Bus terminus and interchange in Cwmbran, Wales

Cwmbran bus station (Gorsaf bws Cwmbrân) is a bus terminus and interchange located in the town centre of Cwmbran, South Wales.

== Background ==
The station was commissioned along with the wider development of the town of Cwmbran in August 1949, following the end of the Second World War. The UK embarked on a series of new towns in order to meet high demand for housing and employment, particularly in war ravaged communities.

Under the New Towns Act 1946, Cwmbran became the first New Town in Wales. A body, Cwmbran Development Corporation, was created to oversee work. A 55-acre town centre was designed, and the bus station was the key interchange for both the retail and residential area.

== Layout ==
The bus station diverts from the circular Glyndwr Road around the town, just after the roundabout on St David's Road.

The station has eight bus stands, identified with letters A-H.

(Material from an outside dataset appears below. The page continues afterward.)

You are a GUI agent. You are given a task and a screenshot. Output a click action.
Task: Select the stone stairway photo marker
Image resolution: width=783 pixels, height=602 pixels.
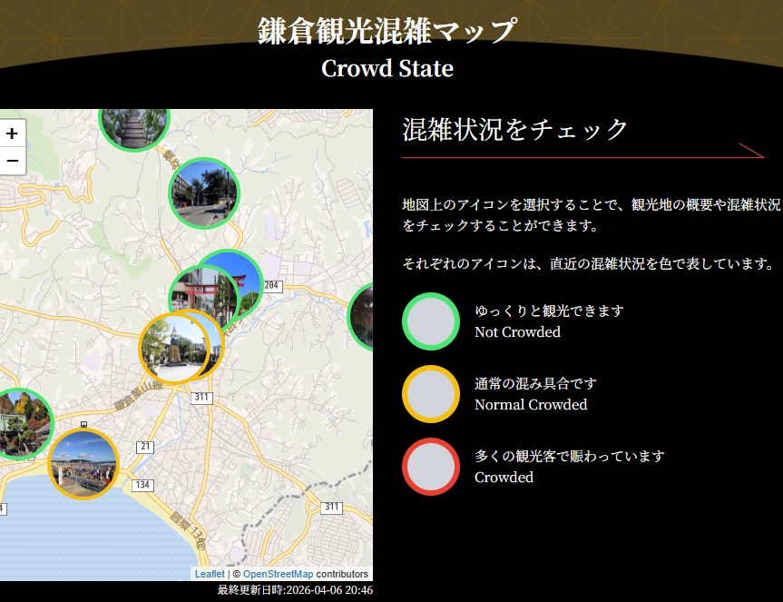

It is surrounded by the retail centre, Cwmbran Centre, and opposite is the newer Leisure @ Cwmbran development which includes restaurants, a bowling centre, and a cinema.

== Destinations ==
Cwmbran is the terminus for a number of Stagecoach services due to the local depot in the town, and serves as an interchange for travellers headed north or south.

List of destinations
| Operator | Number | Origin | Stand | Destination | Journey time | Frequency |
|---|---|---|---|---|---|---|
| Stagecoach | 1 gold | Cwmbran | C | Thornhill | 12 minutes | 10–60 minutes |
| Phil Anslow Travel | X1 | Cwmbran | H | Brynmawr | 54 minutes | Every 60 minutes |
| Phil Anslow Travel | X1 | Cwmbran | H | Abertillery | 36 minutes | Every 60 minutes |
| Stagecoach | 2 gold | Cwmbran | H | Croesyceiliog | 10 minutes | Every 15 minutes |
| Stagecoach | X3 | Cardiff | B | Hereford | 108 minutes | 5 per day |
| Stagecoach | X3 | Hereford | B | Cardiff | 57 minutes | 5 per day |
| Stagecoach | X3 | Cardiff | B | Abergavenny | 108 minutes | 11 per day |
| Stagecoach | X3 | Abergavenny | B | Cardiff | 57 minutes | 11 per day |
| Stagecoach | X3 | Cardiff | B | Pontypool | 108 minutes | 16 per day |
| Stagecoach | X3 | Pontypool | B | Cardiff | 57 minutes | 16 per day |
| Stagecoach | 5a gold | Cwmbran | D | Fairwater | 6 minutes | Every 30 minutes |
| Stagecoach | 5c gold | Cwmbran | D | Fairwater | 11 minutes | Every 30 minutes |
| Stagecoach | 6 gold | Cwmbran | D | Henllys | 12 minutes | 15 to 60 minutes |
| Stagecoach | 7 gold | Cwmbran | B | Coed Eva | 8 minutes | Every 15 minutes |
| Capitol Hire | 15 | Trevethin | A | Newport Market Square | 15 minutes | Various |
| Capitol Hire | 15 | Newport Market Square | F | Trevethin | 14 minutes | Various |
| Capitol Hire | 15 | Newport Market Square | F | Pontypool | 17 minutes | Various |
| Capitol Hire | 15 | Pontypool | A | Newport Market Square | 15 minutes | Various |
| Stagecoach | 21 | Cwmbran | E | Blackwood Interchange | 54 minutes | Every 60 minutes |
| Stagecoach | 23 | Cwmbran | F | Varteg | 42 minutes | Every 30 minutes |
| Stagecoach | 24 | Newport Market Square | E | Blaenavon | 33 minutes | Every 60 minutes |
| Stagecoach | 24 | Blaenavon | A | Newport Market Square | 10 minutes | Various |
| Stagecoach | X24 gold | Blaenavon | A | Newport Market Square | 34 minutes | Every 30 minutes |
| Stagecoach | X24 gold | Newport Market Square | E | Blaenavon | 39 minutes | Every 30 minutes |
| Phil Anslow Travel | 30 | Cwmbran | F | Blaenavon | 57 minutes | Every 60 minutes |
| Phil Anslow Travel | 63 | Cwmbran | F | Chepstow | 65 minutes | 4 per day |

- 21 bus continues from Pontypool to Cwmbran most hours.

== Connecting transport ==
Cwmbran railway station provides rail transport to destinations on the Welsh Marches line, including Cardiff Central, Newport, Manchester, Maesteg, Swansea, Carmarthen, and Milford Haven. The station is a seven-minute walk from the bus station.

The area also has a large number of car parking facilities, some included in the shopping centre, as well as around the town.